### THE DATA

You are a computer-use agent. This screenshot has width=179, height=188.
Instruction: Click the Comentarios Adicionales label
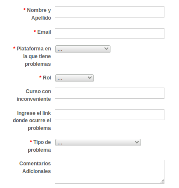click(35, 167)
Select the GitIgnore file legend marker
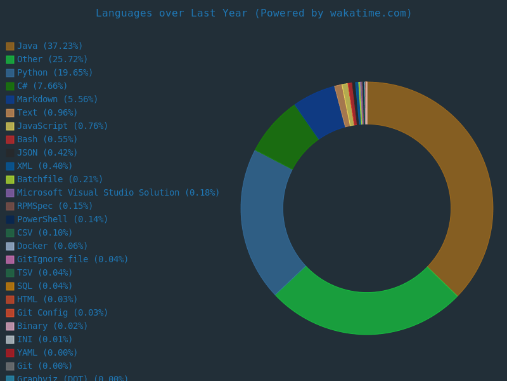This screenshot has height=381, width=507. click(10, 258)
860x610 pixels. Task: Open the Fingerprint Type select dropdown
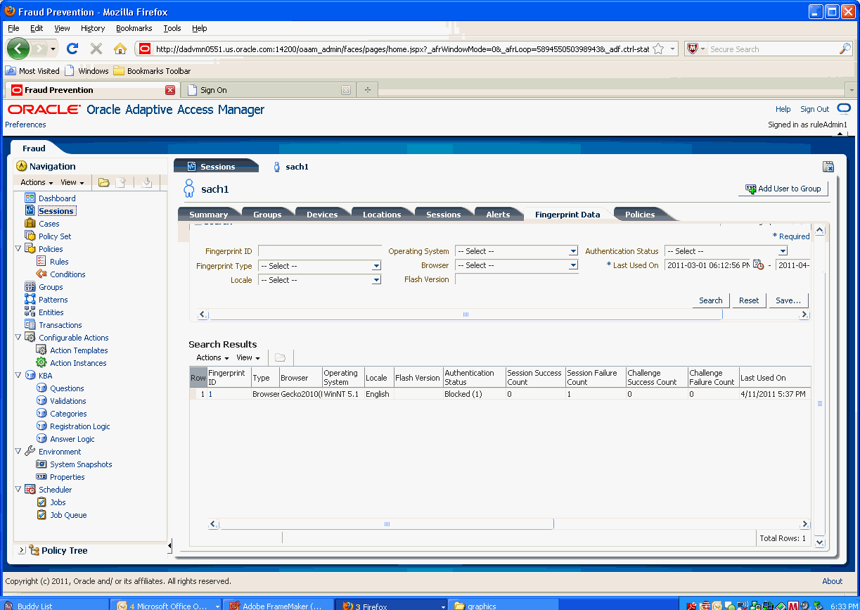pyautogui.click(x=376, y=265)
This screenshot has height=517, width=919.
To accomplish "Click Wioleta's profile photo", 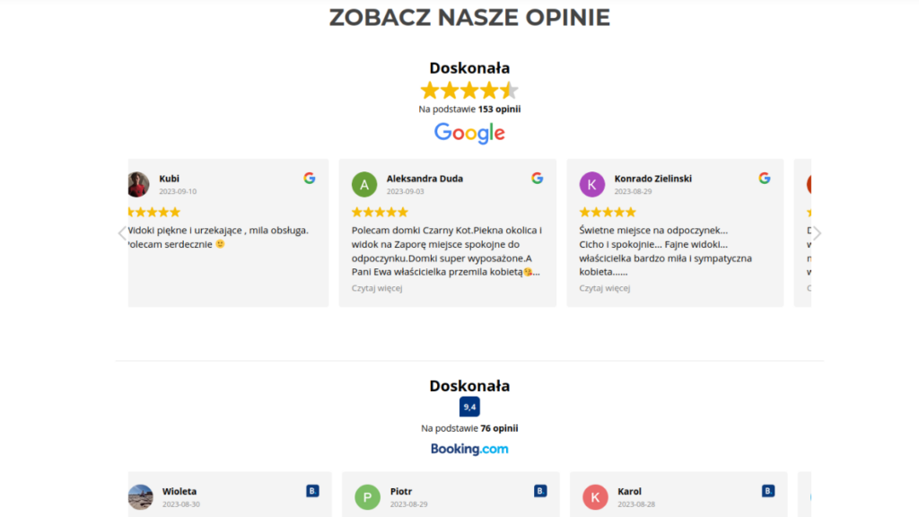I will click(x=139, y=497).
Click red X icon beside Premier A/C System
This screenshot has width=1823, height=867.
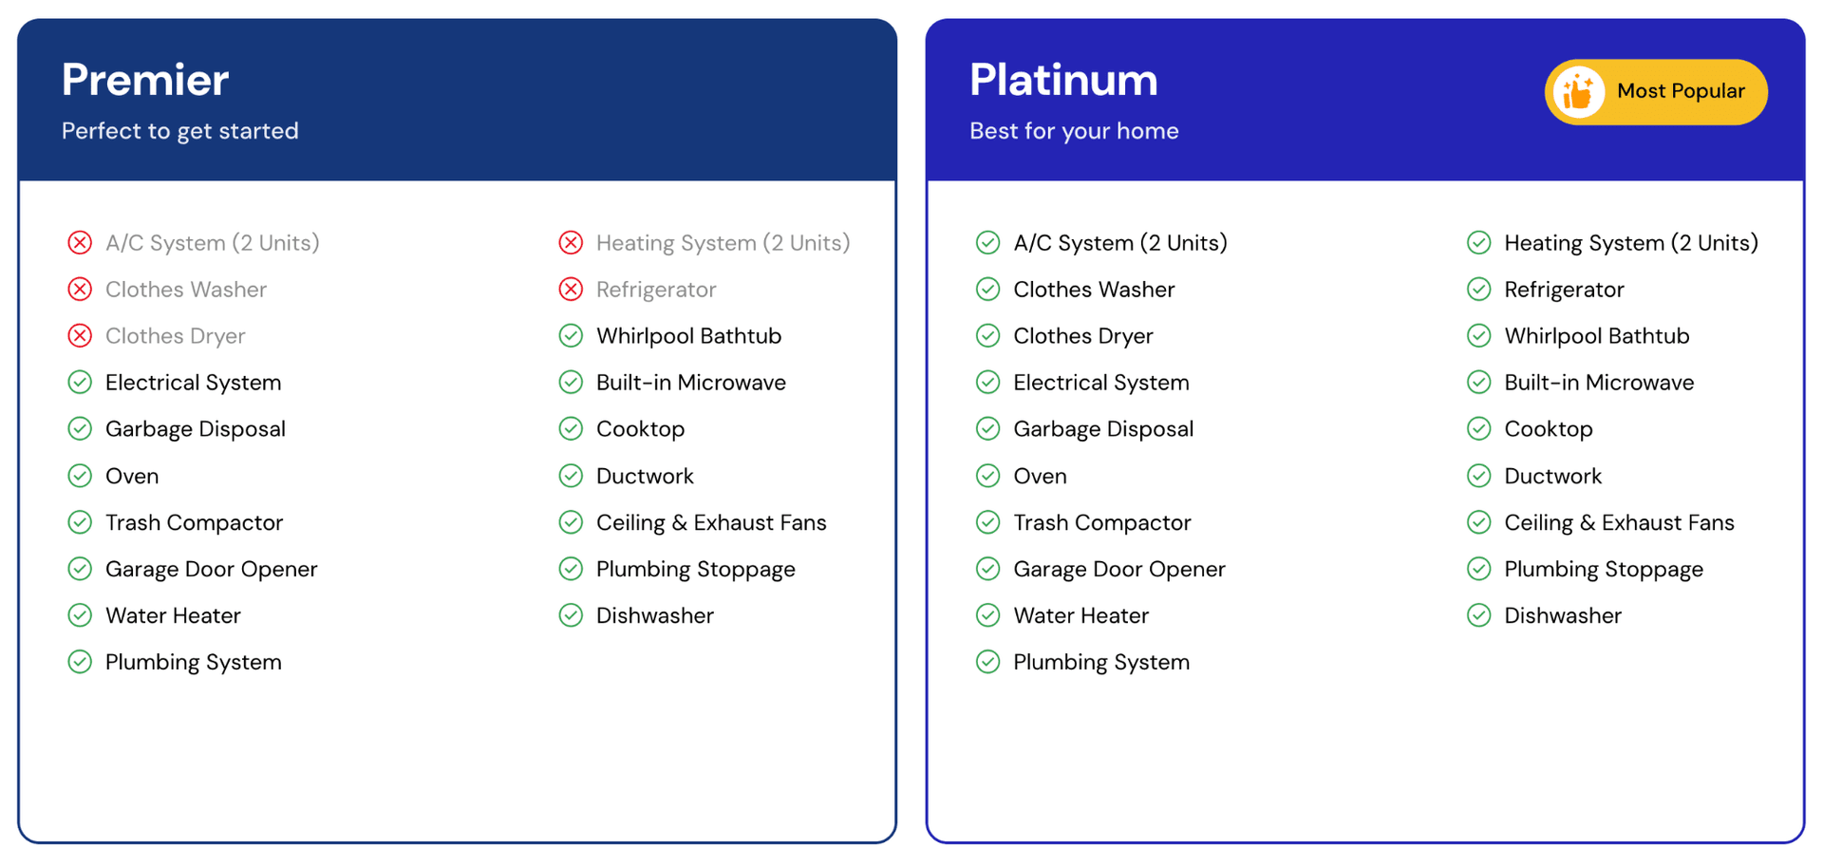coord(80,243)
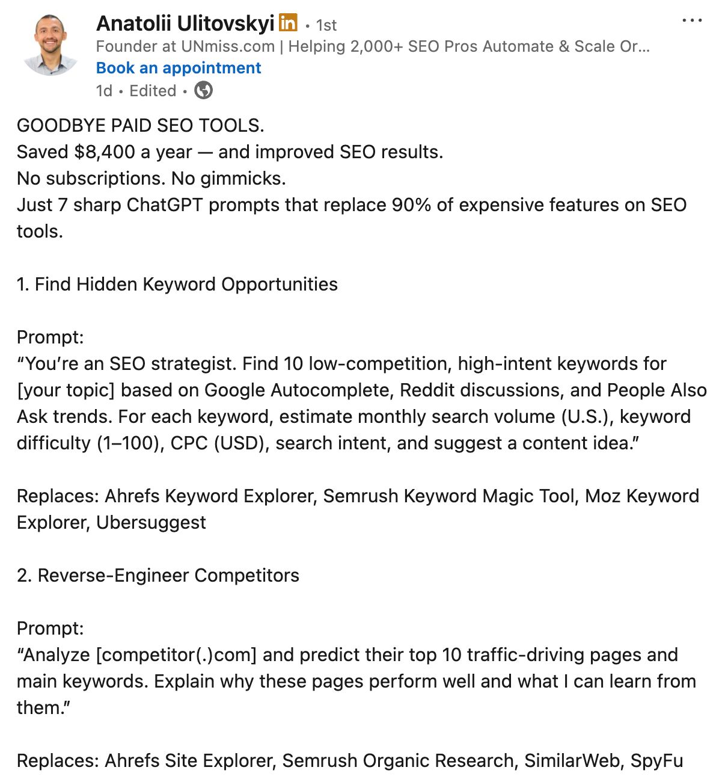The image size is (725, 782).
Task: Click the "Edited" label
Action: point(152,90)

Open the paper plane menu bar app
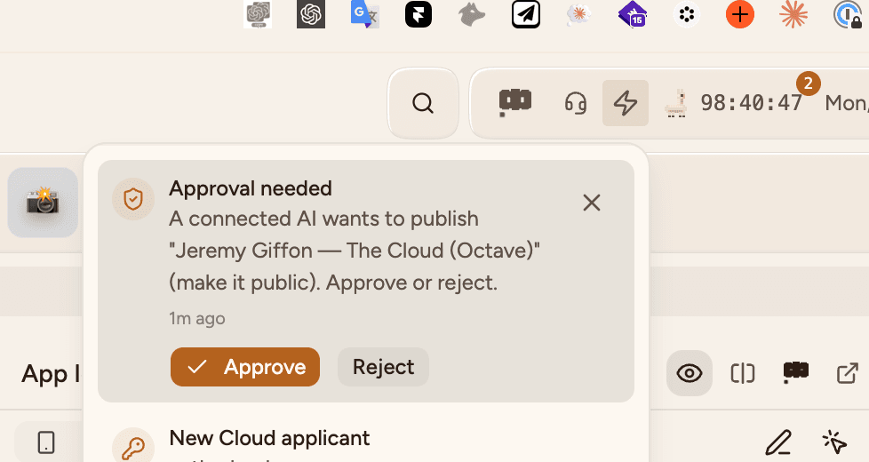(x=525, y=14)
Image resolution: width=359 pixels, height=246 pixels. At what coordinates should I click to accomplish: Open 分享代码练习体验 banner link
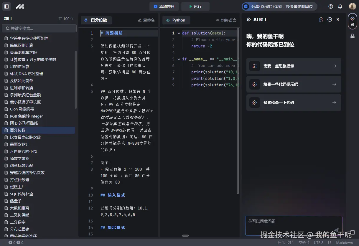279,6
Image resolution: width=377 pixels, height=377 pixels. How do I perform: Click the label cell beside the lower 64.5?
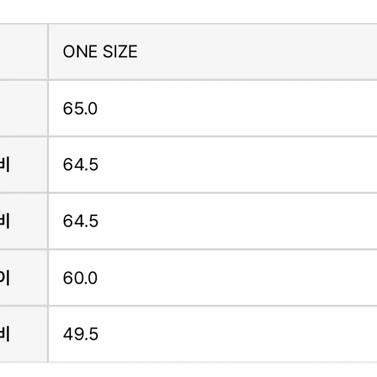tap(23, 221)
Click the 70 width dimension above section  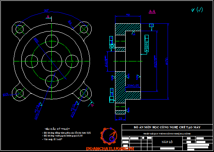[128, 15]
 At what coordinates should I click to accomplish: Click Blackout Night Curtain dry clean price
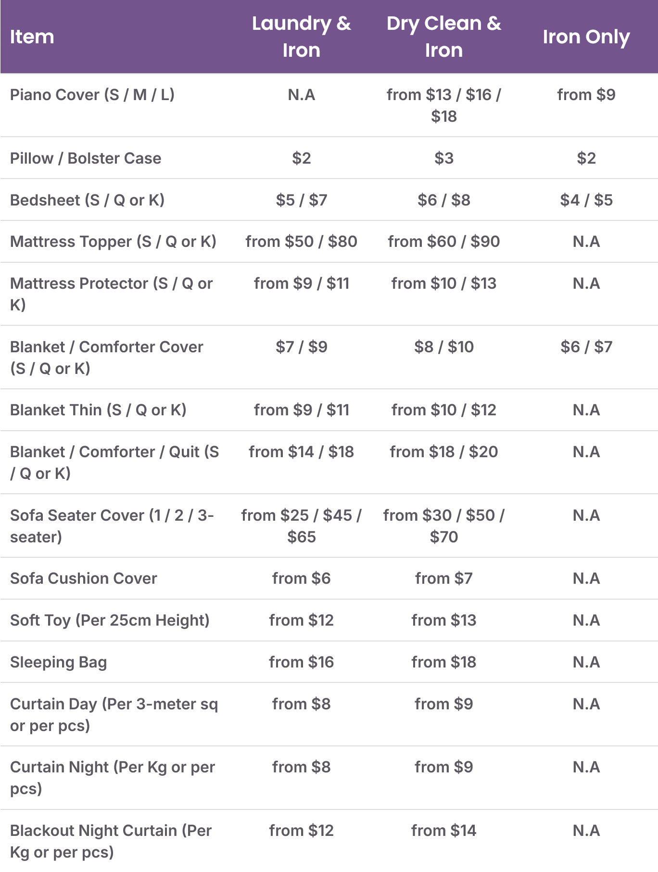pos(443,831)
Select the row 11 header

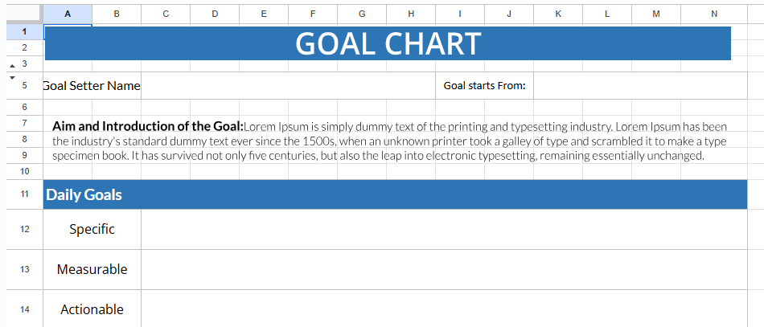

### REQUIREMENT
Copy only what runs above from the line containing "Instruction: Click the" through the line containing "This screenshot has height=517, width=919.", exactly. Leave out the pictures.

### RESULT OF THIS TASK
Instruction: Click the Comentarios Adicionales label
click(35, 167)
Select the GitIgnore file legend marker
This screenshot has height=381, width=507. click(10, 258)
860x610 pixels. Task: Open the Fingerprint Type select dropdown
pyautogui.click(x=376, y=265)
This screenshot has height=517, width=919.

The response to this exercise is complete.